▸ Given data

☆ ☆ ☆ ☆ ☆ ☆ ☆

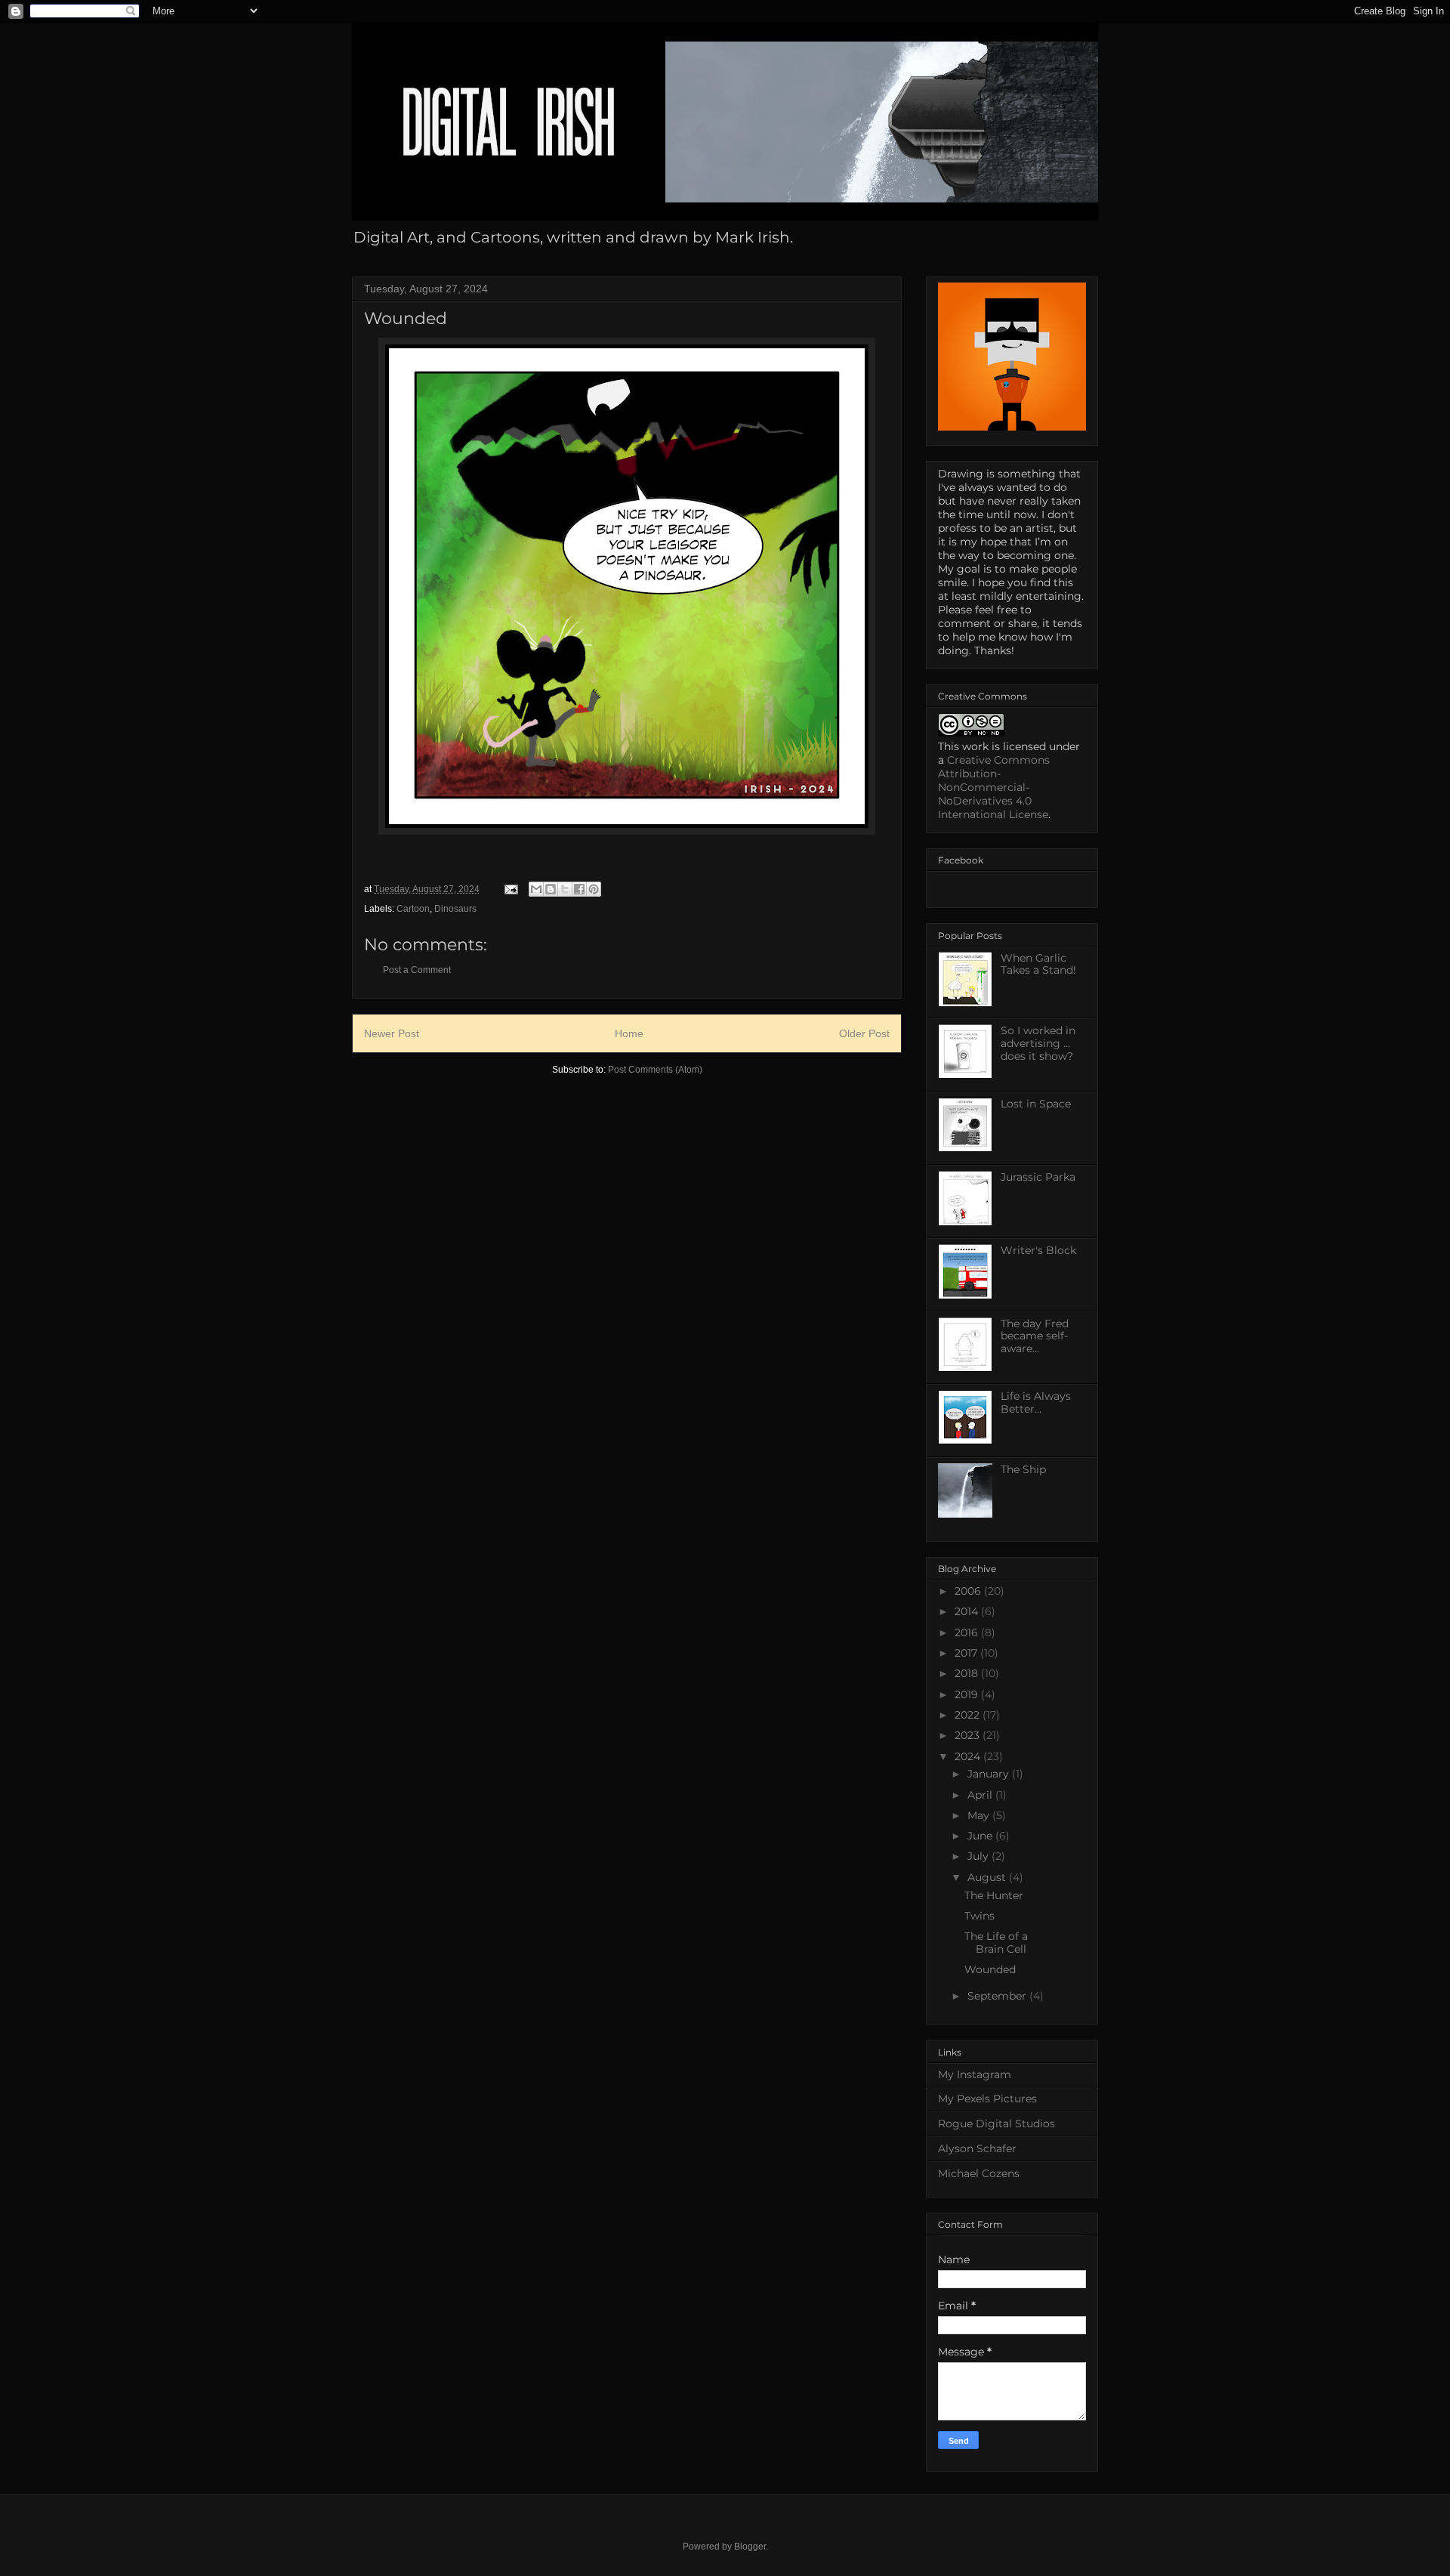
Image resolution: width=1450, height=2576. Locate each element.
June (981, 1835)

☆ ☆ ☆ ☆ ☆ ☆ ☆

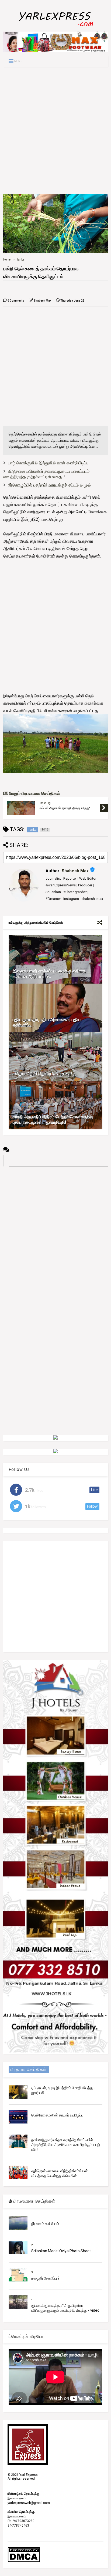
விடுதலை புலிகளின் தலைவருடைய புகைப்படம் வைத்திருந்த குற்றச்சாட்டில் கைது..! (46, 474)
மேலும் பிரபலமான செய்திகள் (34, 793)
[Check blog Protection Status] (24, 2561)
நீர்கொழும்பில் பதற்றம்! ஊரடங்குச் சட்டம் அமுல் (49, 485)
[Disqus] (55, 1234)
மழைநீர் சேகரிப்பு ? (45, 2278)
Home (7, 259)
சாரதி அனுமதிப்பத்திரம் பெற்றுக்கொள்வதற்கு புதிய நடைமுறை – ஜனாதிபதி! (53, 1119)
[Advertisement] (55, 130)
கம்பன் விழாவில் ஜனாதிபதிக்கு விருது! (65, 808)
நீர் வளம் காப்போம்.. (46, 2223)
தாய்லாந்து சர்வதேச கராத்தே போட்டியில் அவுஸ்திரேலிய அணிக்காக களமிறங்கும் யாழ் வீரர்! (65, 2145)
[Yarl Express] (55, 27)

☆ ☆ ☆ ☆ ☆ ☆ ☆

▸ Required action
All that is wanted is the stretch of lines above from the one containing "சாரதி அனுமதிப்பத்திரம் பெற்றுக்கொள்வதற்கு" through the one containing "நீர் வளம் காப்போம்.. (46, 2223)", duplicated exactly.

▸ Solution
சாரதி அனுமதிப்பத்திரம் பெற்றுக்கொள்வதற்கு புதிய நடைமுறை – ஜனாதிபதி! (53, 1119)
[Advertisement] (55, 130)
கம்பன் விழாவில் ஜனாதிபதிக்கு விருது! (65, 808)
நீர் வளம் காப்போம்.. (46, 2223)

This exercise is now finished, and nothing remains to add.